DATA RECORDS section start

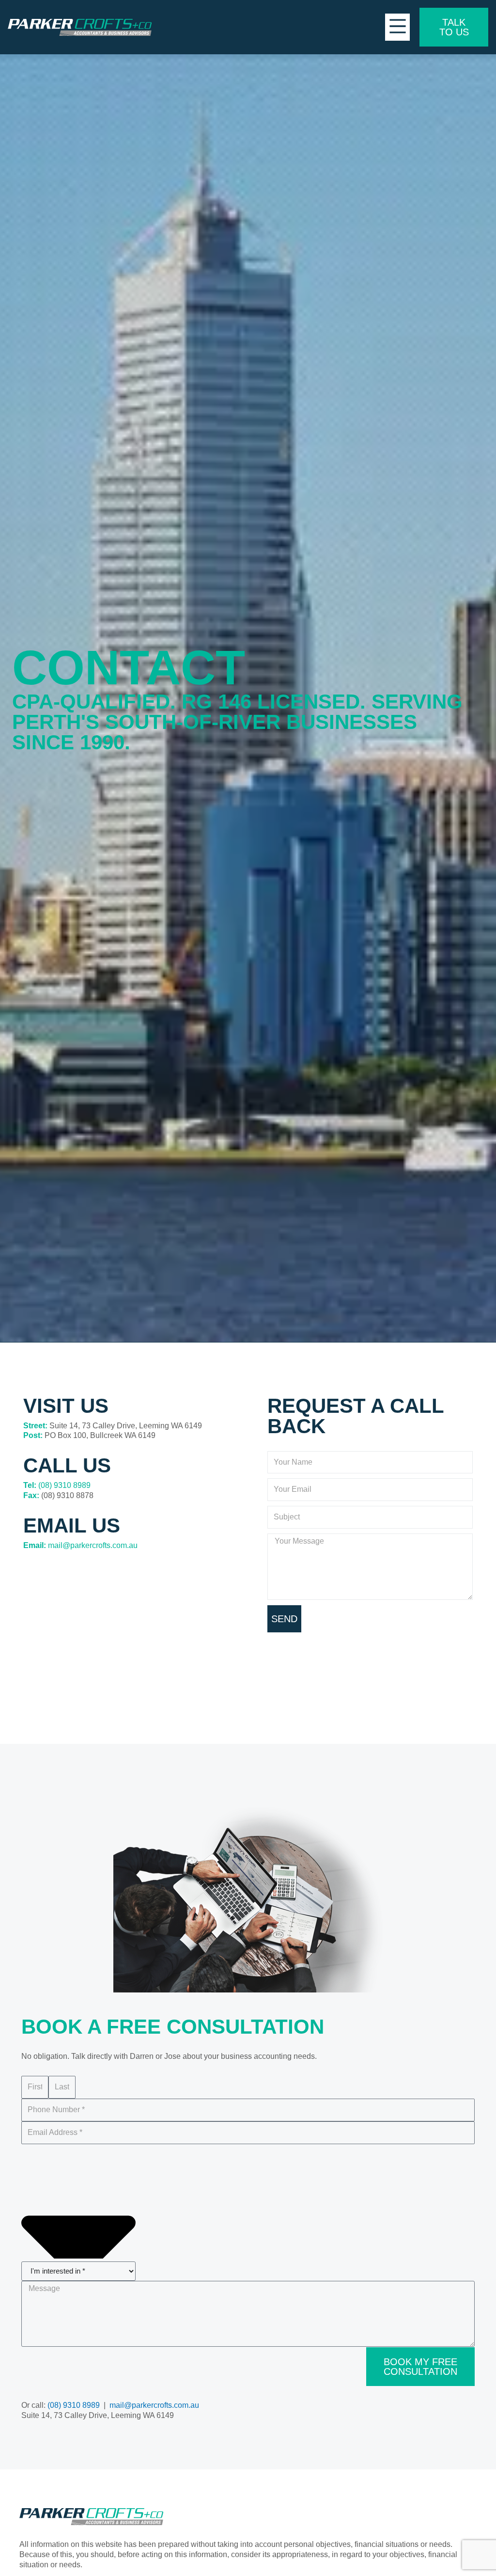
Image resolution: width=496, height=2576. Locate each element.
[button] (397, 27)
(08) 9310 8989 (64, 1485)
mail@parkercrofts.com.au (93, 1545)
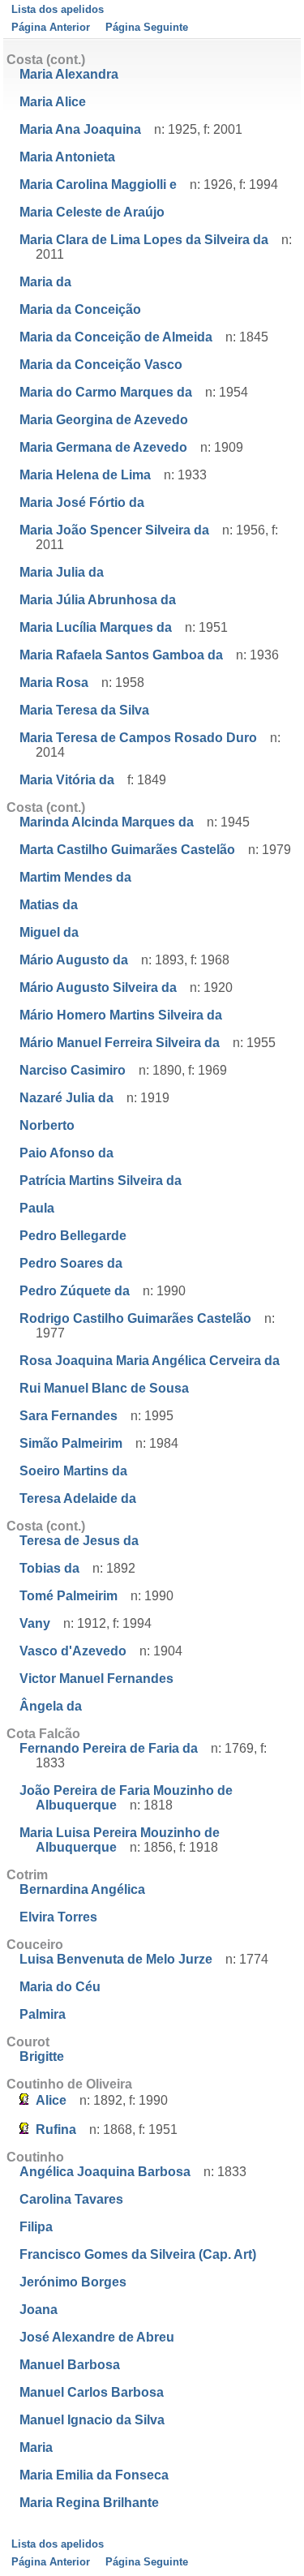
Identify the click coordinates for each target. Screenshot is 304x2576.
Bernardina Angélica (82, 1889)
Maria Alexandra (68, 74)
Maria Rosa (53, 682)
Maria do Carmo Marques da (105, 392)
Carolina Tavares (71, 2199)
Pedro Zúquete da (74, 1291)
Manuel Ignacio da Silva (92, 2420)
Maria (36, 2447)
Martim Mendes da (75, 877)
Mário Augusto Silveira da (98, 987)
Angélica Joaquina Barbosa (105, 2172)
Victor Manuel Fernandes (96, 1678)
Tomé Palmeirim (68, 1596)
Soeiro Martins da (73, 1471)
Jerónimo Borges (72, 2282)
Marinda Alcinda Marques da (106, 822)
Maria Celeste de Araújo (92, 212)
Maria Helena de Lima (85, 475)
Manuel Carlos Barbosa (91, 2392)
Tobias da (49, 1568)
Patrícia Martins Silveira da (100, 1180)
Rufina (56, 2129)
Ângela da (50, 1706)
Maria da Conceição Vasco (100, 364)
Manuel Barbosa (69, 2365)
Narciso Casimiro (72, 1070)
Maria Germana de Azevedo (103, 447)
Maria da (45, 282)
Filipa (36, 2227)
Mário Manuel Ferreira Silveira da (119, 1043)
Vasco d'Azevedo (72, 1651)
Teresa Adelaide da (77, 1498)
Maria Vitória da (66, 780)
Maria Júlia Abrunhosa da (97, 600)
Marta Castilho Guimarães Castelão (127, 850)
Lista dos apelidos (57, 9)
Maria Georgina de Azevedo (103, 420)
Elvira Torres (58, 1917)
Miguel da (49, 932)
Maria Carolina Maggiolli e (98, 184)
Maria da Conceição (80, 309)
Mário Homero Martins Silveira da (120, 1015)
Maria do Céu (60, 1987)
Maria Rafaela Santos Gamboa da (121, 655)
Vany (34, 1623)
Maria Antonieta (67, 157)
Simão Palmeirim (70, 1443)
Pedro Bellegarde (72, 1236)
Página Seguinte (146, 27)
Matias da (48, 905)
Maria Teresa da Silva (84, 710)
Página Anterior (50, 27)
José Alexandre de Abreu (96, 2337)
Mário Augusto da (73, 960)
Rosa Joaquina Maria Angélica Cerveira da (149, 1360)
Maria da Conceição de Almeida (115, 337)
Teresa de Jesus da (79, 1541)
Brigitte (41, 2056)
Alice (51, 2100)
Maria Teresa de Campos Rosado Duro (138, 738)
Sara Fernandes (68, 1416)
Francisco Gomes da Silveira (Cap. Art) (137, 2254)
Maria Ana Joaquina (80, 129)
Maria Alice (52, 102)
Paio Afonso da (66, 1153)
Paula (36, 1208)
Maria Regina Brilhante (89, 2502)
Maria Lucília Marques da (95, 627)
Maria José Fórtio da (81, 502)
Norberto (47, 1125)
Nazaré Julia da (66, 1098)
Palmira (42, 2014)
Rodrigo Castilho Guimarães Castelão (135, 1318)
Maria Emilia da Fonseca (94, 2475)
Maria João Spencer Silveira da (114, 530)
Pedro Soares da (70, 1263)
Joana (38, 2309)
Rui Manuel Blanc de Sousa (104, 1388)
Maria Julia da (61, 572)
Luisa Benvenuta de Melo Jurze (115, 1959)
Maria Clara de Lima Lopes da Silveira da (143, 240)
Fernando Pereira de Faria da (108, 1748)
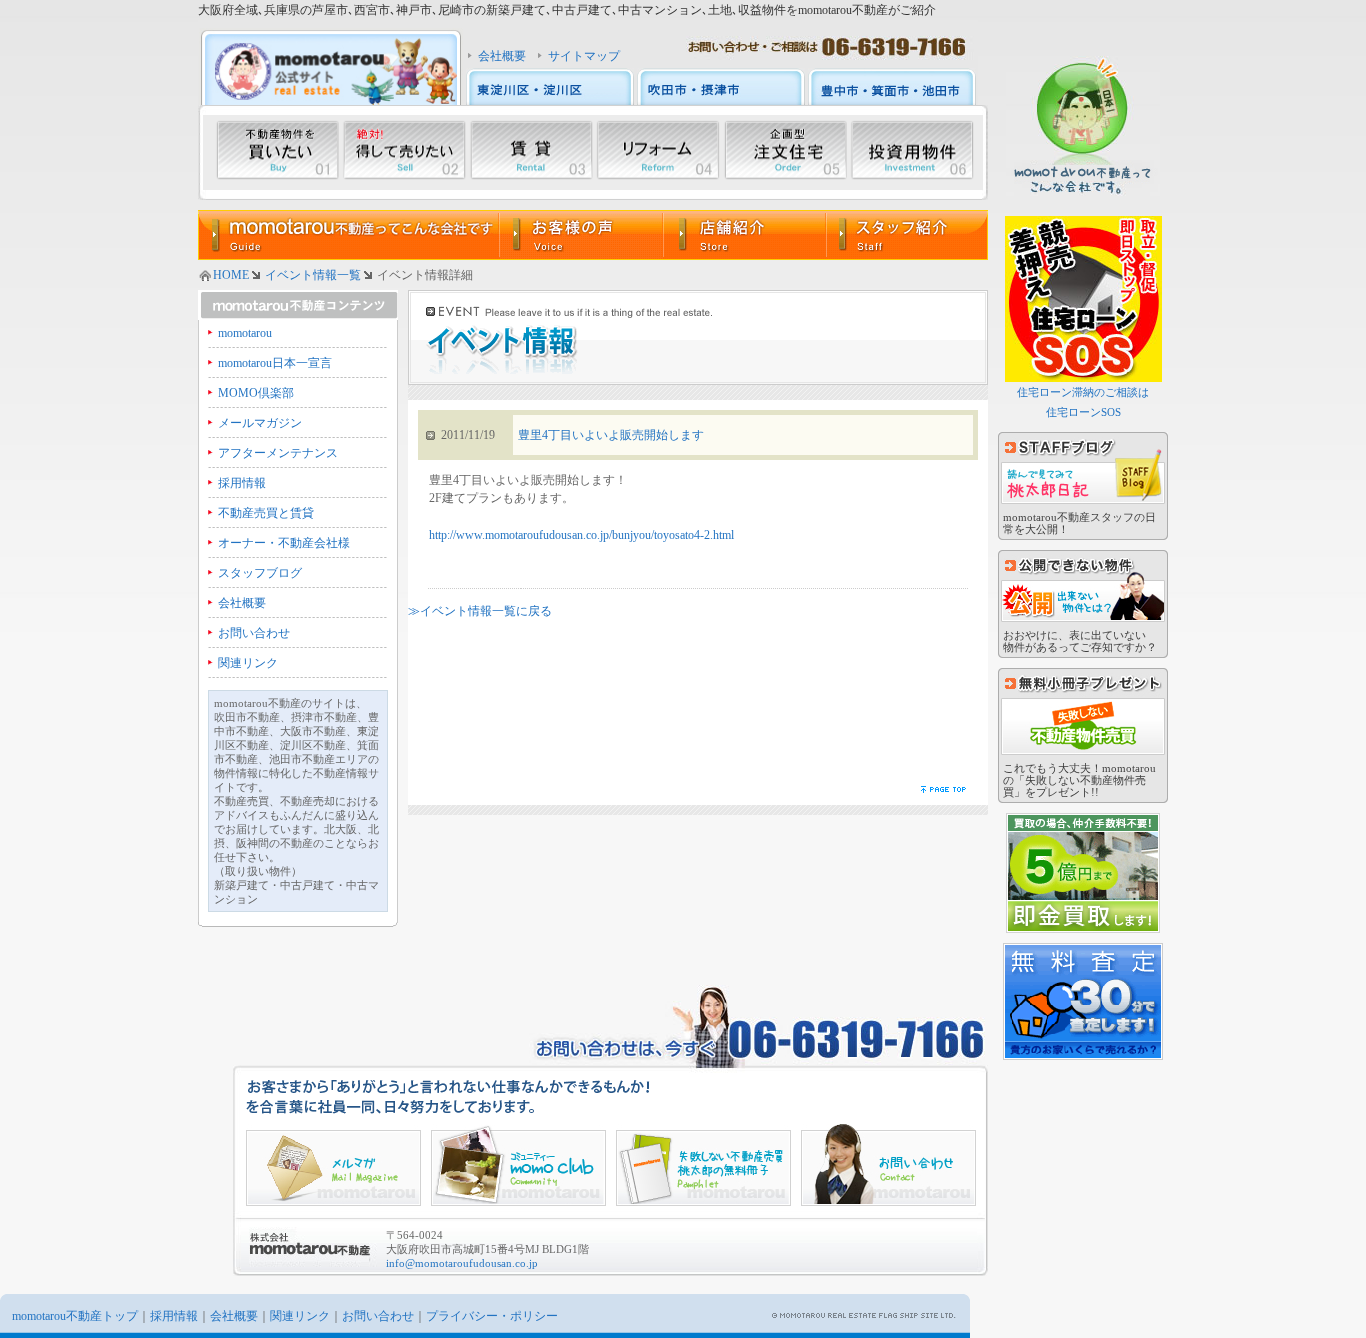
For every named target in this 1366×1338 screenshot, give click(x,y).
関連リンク (248, 663)
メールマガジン (260, 423)
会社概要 (502, 56)
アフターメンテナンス (278, 453)
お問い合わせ (254, 633)
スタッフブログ (260, 573)
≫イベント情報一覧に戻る (480, 611)
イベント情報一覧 (313, 275)
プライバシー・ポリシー (492, 1316)
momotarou (245, 333)
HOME (231, 275)
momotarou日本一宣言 (275, 363)
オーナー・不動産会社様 (284, 543)
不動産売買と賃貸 (266, 513)
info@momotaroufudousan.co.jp (462, 1263)
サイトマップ (584, 56)
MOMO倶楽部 (256, 393)
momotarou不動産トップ (75, 1316)
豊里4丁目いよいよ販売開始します (611, 435)
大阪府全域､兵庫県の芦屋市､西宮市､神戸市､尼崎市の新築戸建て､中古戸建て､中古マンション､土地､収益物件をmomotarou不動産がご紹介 (567, 10)
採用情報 (242, 483)
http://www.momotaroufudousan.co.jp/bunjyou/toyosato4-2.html (581, 535)
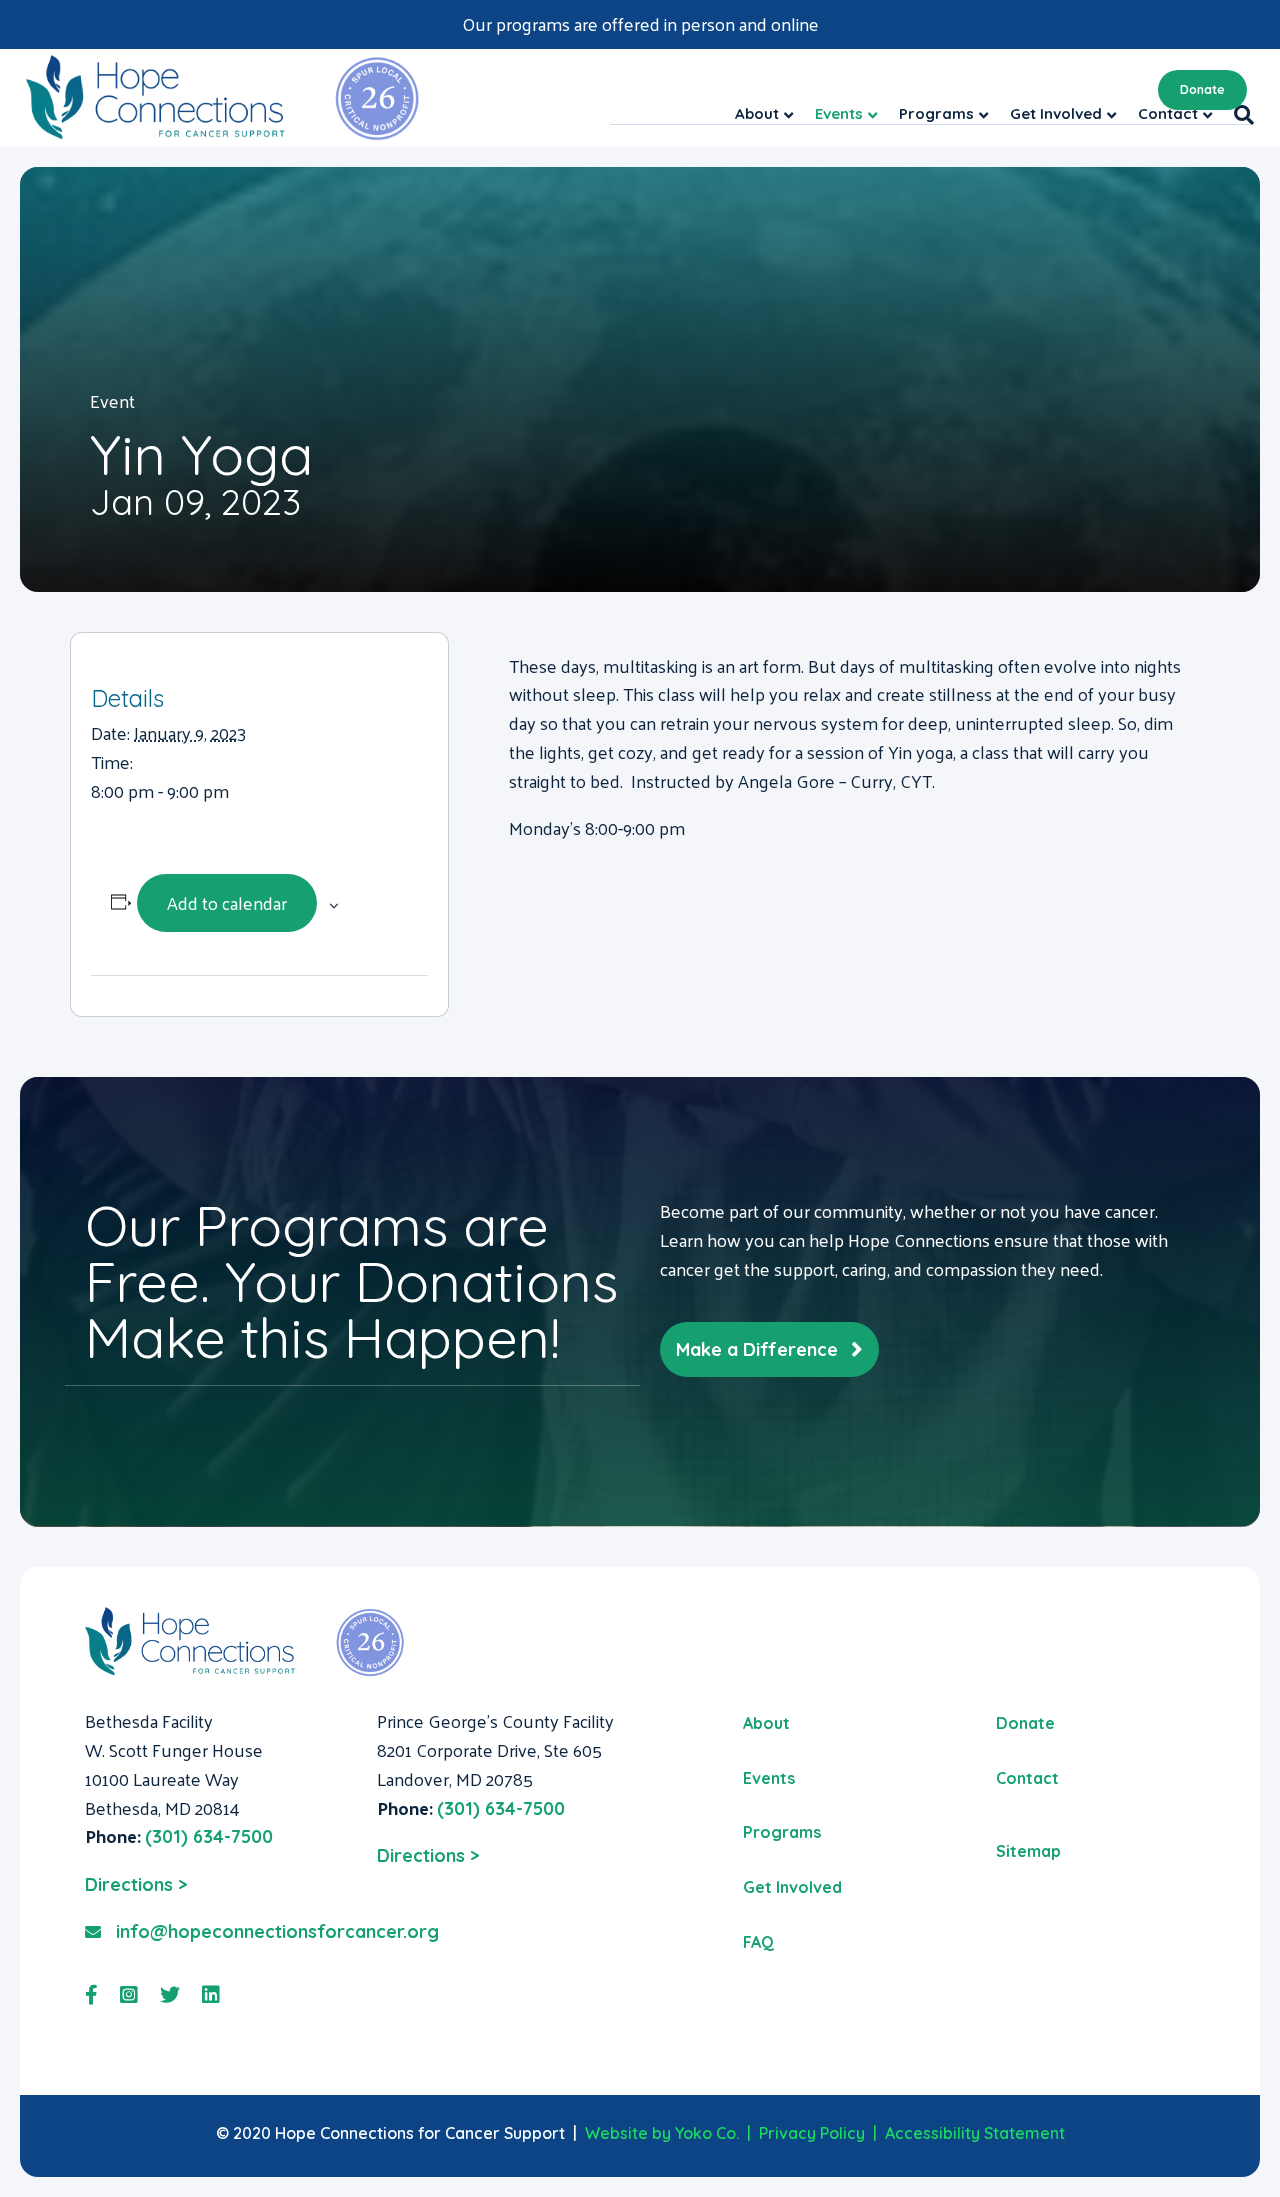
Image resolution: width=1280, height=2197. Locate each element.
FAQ (758, 1942)
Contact (1027, 1778)
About (766, 1723)
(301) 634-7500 (209, 1836)
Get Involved (792, 1887)
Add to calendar (227, 902)
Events (769, 1778)
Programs (782, 1832)
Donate (1202, 89)
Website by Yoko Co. (662, 2133)
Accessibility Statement (975, 2133)
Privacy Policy (812, 2133)
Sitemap (1028, 1851)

DATA RECORDS section end

EXERCISE BRIEF »
An exact, picture-free copy of the listing above is the goal; write it out now.

REPLY »
Image resolution: width=496, height=2576. Locate each element.
[button] (397, 27)
(08) 9310 8989 (64, 1485)
mail@parkercrofts.com.au (93, 1545)
Identify the click coordinates for each target. Screenshot is 304x2576.
Bernardina Angélica (82, 1889)
Maria Alexandra (68, 74)
Maria Rosa (53, 682)
Maria do Carmo Marques da (105, 392)
Carolina Tavares (71, 2199)
Pedro Zúquete da (74, 1291)
Manuel Ignacio da Silva (92, 2420)
Maria (36, 2447)
Martim Mendes da (75, 877)
Mário Augusto Silveira da (98, 987)
Angélica Joaquina Barbosa (105, 2172)
Victor Manuel Fernandes (96, 1678)
Tomé Palmeirim (68, 1596)
Soeiro Martins da (73, 1471)
Jerónimo Borges (72, 2282)
Marinda Alcinda Marques da (106, 822)
Maria Celeste de Araújo (92, 212)
Maria Helena de Lima (85, 475)
Manuel Carlos Barbosa (91, 2392)
Tobias da (49, 1568)
Patrícia Martins Silveira da (100, 1180)
Rufina (56, 2129)
Ângela da (50, 1706)
Maria da Conceição Vasco (100, 364)
Manuel Barbosa (69, 2365)
Narciso Casimiro (72, 1070)
Maria Germana de Azevedo (103, 447)
Maria da (45, 282)
Filipa (36, 2227)
Mário Manuel Ferreira Silveira da (119, 1043)
Vasco d'Azevedo (72, 1651)
Teresa Adelaide da (77, 1498)
Maria Vitória da (66, 780)
Maria Júlia Abrunhosa da (97, 600)
Marta Castilho Guimarães Castelão (127, 850)
Lista dos apelidos (57, 9)
Maria Georgina de Azevedo (103, 420)
Elvira Torres (58, 1917)
Miguel da (49, 932)
Maria Carolina Maggiolli e (98, 184)
Maria da Conceição (80, 309)
Mário Homero Martins Silveira da (120, 1015)
Maria do Céu (60, 1987)
Maria Rafaela Santos Gamboa da (121, 655)
Vany (34, 1623)
Maria Antonieta (67, 157)
Simão Palmeirim (70, 1443)
Pedro Bellegarde (72, 1236)
Página Seguinte (146, 27)
Matias da (48, 905)
Maria Teresa da Silva (84, 710)
Página Anterior (50, 27)
José Alexandre de Abreu (96, 2337)
Mário Augusto da (73, 960)
Rosa Joaquina Maria Angélica Cerveira da (149, 1360)
Maria da Conceição de Almeida (115, 337)
Teresa de Jesus da (79, 1541)
Brigitte (41, 2056)
Alice (51, 2100)
Maria Teresa de Campos Rosado Duro (138, 738)
Sara Fernandes (68, 1416)
Francisco Gomes da Silveira (Cap. Art) (137, 2254)
Maria Ana Joaquina (80, 129)
Maria Alice (52, 102)
Paio Afonso da (66, 1153)
Paula (36, 1208)
Maria Regina Brilhante (89, 2502)
Maria Lucília Marques da (95, 627)
Maria José Fórtio da (81, 502)
Norberto (47, 1125)
Nazaré Julia da (66, 1098)
Palmira (42, 2014)
Rodrigo Castilho Guimarães Castelão (135, 1318)
Maria Emilia da Fonseca (94, 2475)
Maria João Spencer Silveira da (114, 530)
Pedro Soares da (70, 1263)
Joana (38, 2309)
Rui Manuel Blanc de Sousa (104, 1388)
Maria Julia da (61, 572)
Luisa Benvenuta de Melo Jurze (115, 1959)
Maria Clara de Lima Lopes da Silveira da (143, 240)
Fernando Pereira de Faria da (108, 1748)
For every named target in this 1366×1338 screenshot, give click(x,y).
関連リンク (248, 663)
メールマガジン (260, 423)
会社概要 (502, 56)
アフターメンテナンス (278, 453)
お問い合わせ (254, 633)
スタッフブログ (260, 573)
≫イベント情報一覧に戻る (480, 611)
イベント情報一覧 (313, 275)
プライバシー・ポリシー (492, 1316)
momotarou (245, 333)
HOME (231, 275)
momotarou日本一宣言 (275, 363)
オーナー・不動産会社様 (284, 543)
不動産売買と賃貸 (266, 513)
info@momotaroufudousan.co.jp (462, 1263)
サイトマップ (584, 56)
MOMO倶楽部 (256, 393)
momotarou不動産トップ (75, 1316)
豊里4丁目いよいよ販売開始します (611, 435)
大阪府全域､兵庫県の芦屋市､西宮市､神戸市､尼崎市の新築戸建て､中古戸建て､中古マンション､土地､収益物件をmomotarou不動産がご紹介 (567, 10)
採用情報 (242, 483)
http://www.momotaroufudousan.co.jp/bunjyou/toyosato4-2.html (581, 535)
Image resolution: width=1280, height=2197. Locate each element.
FAQ (758, 1942)
Contact (1027, 1778)
About (766, 1723)
(301) 634-7500 (209, 1836)
Get Involved (792, 1887)
Add to calendar (227, 902)
Events (769, 1778)
Programs (782, 1832)
Donate (1202, 89)
Website by Yoko Co. (662, 2133)
Accessibility Statement (975, 2133)
Privacy Policy (812, 2133)
Sitemap (1028, 1851)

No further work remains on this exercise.